* [Problem description]
Take the entries below and print only the lines from the one with "[Maxi Tools] (509, 2327)" through the one with "DEEE (179, 2414)", exactly as they stand, both ends included.

** Opening Provided information block **

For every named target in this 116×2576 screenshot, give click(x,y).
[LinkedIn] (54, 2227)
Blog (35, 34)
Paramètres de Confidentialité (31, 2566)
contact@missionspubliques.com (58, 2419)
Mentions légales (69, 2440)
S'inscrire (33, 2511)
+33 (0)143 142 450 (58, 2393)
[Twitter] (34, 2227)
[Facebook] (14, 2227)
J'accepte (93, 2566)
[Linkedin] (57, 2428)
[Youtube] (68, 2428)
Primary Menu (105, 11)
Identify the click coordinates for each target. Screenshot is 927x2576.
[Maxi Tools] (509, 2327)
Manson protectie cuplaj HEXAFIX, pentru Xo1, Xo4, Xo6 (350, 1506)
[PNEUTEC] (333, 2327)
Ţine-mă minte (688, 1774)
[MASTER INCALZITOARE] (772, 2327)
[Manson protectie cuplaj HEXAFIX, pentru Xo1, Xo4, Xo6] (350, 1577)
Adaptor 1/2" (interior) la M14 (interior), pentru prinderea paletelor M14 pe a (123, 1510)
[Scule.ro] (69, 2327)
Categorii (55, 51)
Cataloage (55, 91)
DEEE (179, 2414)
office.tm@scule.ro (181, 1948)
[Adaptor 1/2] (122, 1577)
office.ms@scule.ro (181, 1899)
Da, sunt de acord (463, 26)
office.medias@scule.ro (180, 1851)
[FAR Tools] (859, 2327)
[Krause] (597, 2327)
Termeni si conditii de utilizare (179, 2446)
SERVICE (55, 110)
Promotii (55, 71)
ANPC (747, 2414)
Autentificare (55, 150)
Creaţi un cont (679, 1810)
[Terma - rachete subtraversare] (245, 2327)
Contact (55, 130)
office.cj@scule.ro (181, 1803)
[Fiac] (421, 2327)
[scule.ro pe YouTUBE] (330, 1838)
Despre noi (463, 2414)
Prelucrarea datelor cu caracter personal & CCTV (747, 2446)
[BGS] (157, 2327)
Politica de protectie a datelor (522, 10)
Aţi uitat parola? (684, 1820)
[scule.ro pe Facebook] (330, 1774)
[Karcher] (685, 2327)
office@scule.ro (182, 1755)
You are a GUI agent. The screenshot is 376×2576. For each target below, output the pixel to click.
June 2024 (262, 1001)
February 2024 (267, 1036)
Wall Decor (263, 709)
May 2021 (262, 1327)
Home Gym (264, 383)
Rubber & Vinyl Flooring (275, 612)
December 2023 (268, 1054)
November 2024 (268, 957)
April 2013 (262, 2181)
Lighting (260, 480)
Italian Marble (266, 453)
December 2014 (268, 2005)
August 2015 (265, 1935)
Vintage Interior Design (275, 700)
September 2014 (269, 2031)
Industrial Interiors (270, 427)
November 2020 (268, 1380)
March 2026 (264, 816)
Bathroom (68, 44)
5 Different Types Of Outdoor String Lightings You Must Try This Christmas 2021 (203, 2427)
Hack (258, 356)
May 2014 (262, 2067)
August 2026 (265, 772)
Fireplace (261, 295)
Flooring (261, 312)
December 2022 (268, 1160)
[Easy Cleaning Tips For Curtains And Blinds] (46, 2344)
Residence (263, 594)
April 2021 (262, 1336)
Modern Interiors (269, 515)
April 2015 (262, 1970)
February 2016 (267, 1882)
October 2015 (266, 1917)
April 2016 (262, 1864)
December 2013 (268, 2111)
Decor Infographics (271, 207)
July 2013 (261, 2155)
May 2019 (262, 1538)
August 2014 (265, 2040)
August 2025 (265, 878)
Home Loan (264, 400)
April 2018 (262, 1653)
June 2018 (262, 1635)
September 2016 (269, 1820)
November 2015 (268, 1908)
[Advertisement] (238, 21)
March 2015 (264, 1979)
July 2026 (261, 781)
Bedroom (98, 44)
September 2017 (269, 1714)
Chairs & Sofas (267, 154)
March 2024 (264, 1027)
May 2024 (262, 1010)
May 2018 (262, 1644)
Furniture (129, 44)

** Closing Provided information block **

* [Task answer]
[Maxi Tools] (509, 2327)
Manson protectie cuplaj HEXAFIX, pentru Xo1, Xo4, Xo6 (350, 1506)
[PNEUTEC] (333, 2327)
Ţine-mă minte (688, 1774)
[MASTER INCALZITOARE] (772, 2327)
[Manson protectie cuplaj HEXAFIX, pentru Xo1, Xo4, Xo6] (350, 1577)
Adaptor 1/2" (interior) la M14 (interior), pentru prinderea paletelor M14 pe a (123, 1510)
[Scule.ro] (69, 2327)
Categorii (55, 51)
Cataloage (55, 91)
DEEE (179, 2414)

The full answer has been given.